[Source passage Boundary: Start]

ADEN: Doctors Without Borders (MSF) warned Saturday that the number of critically Covid-19 patients was rising across war-wracked Yemen, urging assistance from donor countries and specialised groups.
"Medecins Sans Frontieres is seeing a dramatic influx of critically ill COVID-19 patients requiring hospitalisation in Aden, Yemen, and many other parts of the country," MSF said on Twitter.
"We are urging all medical humanitarian organisations already present in Yemen to rapidly scale up their COVID-19 emergency response," said Raphael Veicht, MSF head of mission in the country.
The southern port city of Aden is Yemen's de facto capital, where the internationally recognised government is based after being routed from Sanaa in the north by Huthi rebels.
A Saudi-led military coalition intervened in 2015 to shore up the government, and since then the conflict has killed tens of thousands of people, mostly civilians, and displaced millions.
Already an impoverished country, six years of war in Yemen has battered the economy and left its healthcare system in ruins.
The United Nations calls the situation there the world's worst humanitarian crisis.

[Source passage Boundary: End]
[Information shown Boundary: Start]

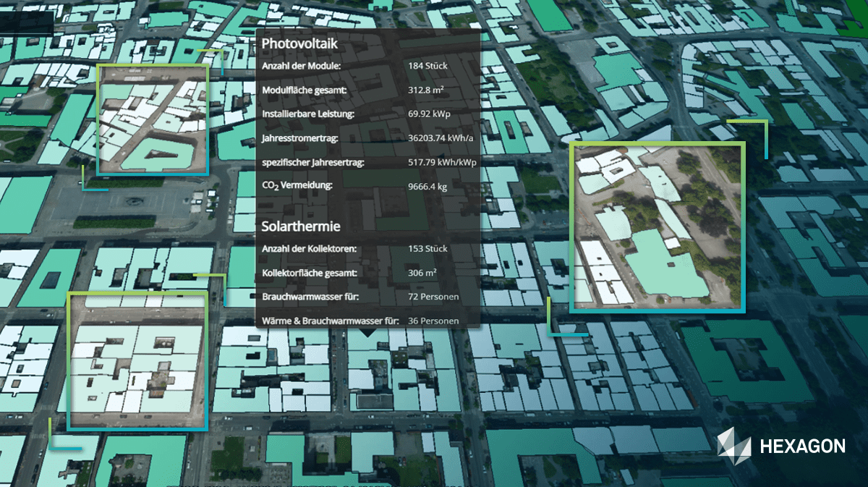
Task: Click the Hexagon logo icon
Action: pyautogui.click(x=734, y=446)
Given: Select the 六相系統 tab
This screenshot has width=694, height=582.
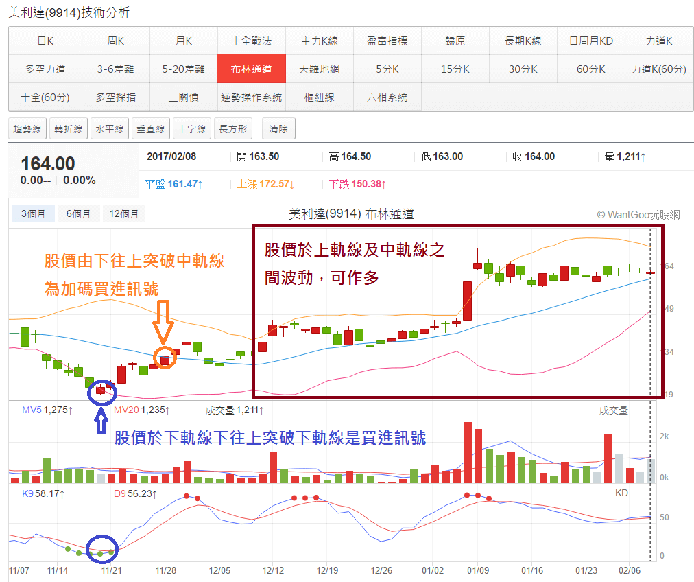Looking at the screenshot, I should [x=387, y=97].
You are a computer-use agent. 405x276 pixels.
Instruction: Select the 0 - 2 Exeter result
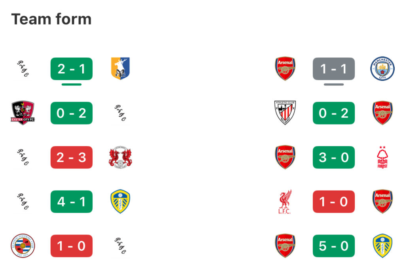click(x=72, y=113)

[Information shown Boundary: End]
[Information shown Boundary: Start]

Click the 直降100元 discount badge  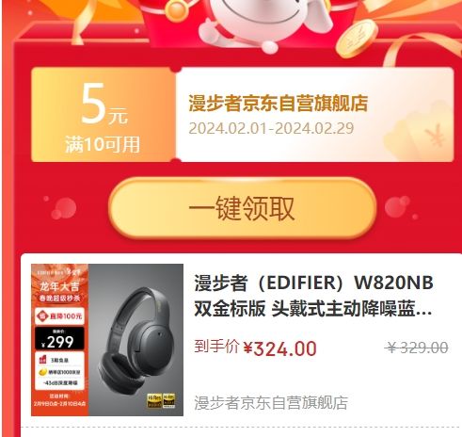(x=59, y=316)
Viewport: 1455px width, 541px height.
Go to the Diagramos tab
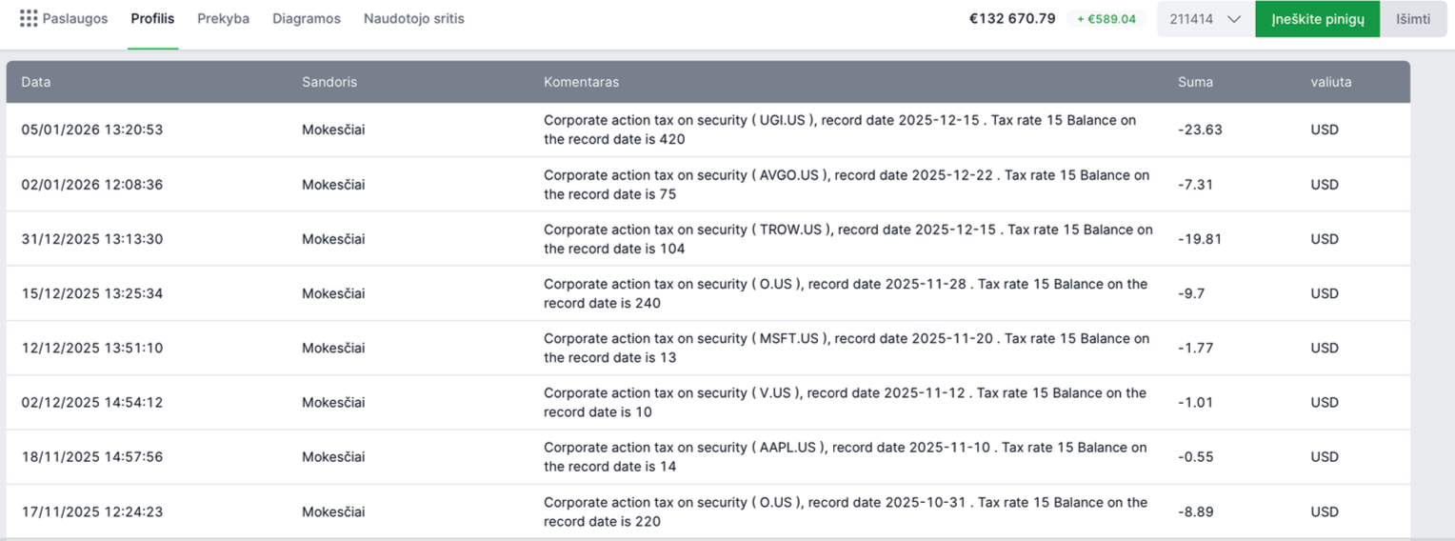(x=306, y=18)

[Information shown Boundary: End]
[Information shown Boundary: Start]

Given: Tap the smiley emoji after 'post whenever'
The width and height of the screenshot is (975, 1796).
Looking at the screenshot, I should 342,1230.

[Information shown Boundary: End]

* _Task to complete_: Reproduce the full article on the Covid-19 surge in Yemen, word for word. The records have nothing to do with the article.

* _Solution for this exercise_:
ADEN: Doctors Without Borders (MSF) warned Saturday that the number of critically Covid-19 patients was rising across war-wracked Yemen, urging assistance from donor countries and specialised groups.
"Medecins Sans Frontieres is seeing a dramatic influx of critically ill COVID-19 patients requiring hospitalisation in Aden, Yemen, and many other parts of the country," MSF said on Twitter.
"We are urging all medical humanitarian organisations already present in Yemen to rapidly scale up their COVID-19 emergency response," said Raphael Veicht, MSF head of mission in the country.
The southern port city of Aden is Yemen's de facto capital, where the internationally recognised government is based after being routed from Sanaa in the north by Huthi rebels.
A Saudi-led military coalition intervened in 2015 to shore up the government, and since then the conflict has killed tens of thousands of people, mostly civilians, and displaced millions.
Already an impoverished country, six years of war in Yemen has battered the economy and left its healthcare system in ruins.
The United Nations calls the situation there the world's worst humanitarian crisis.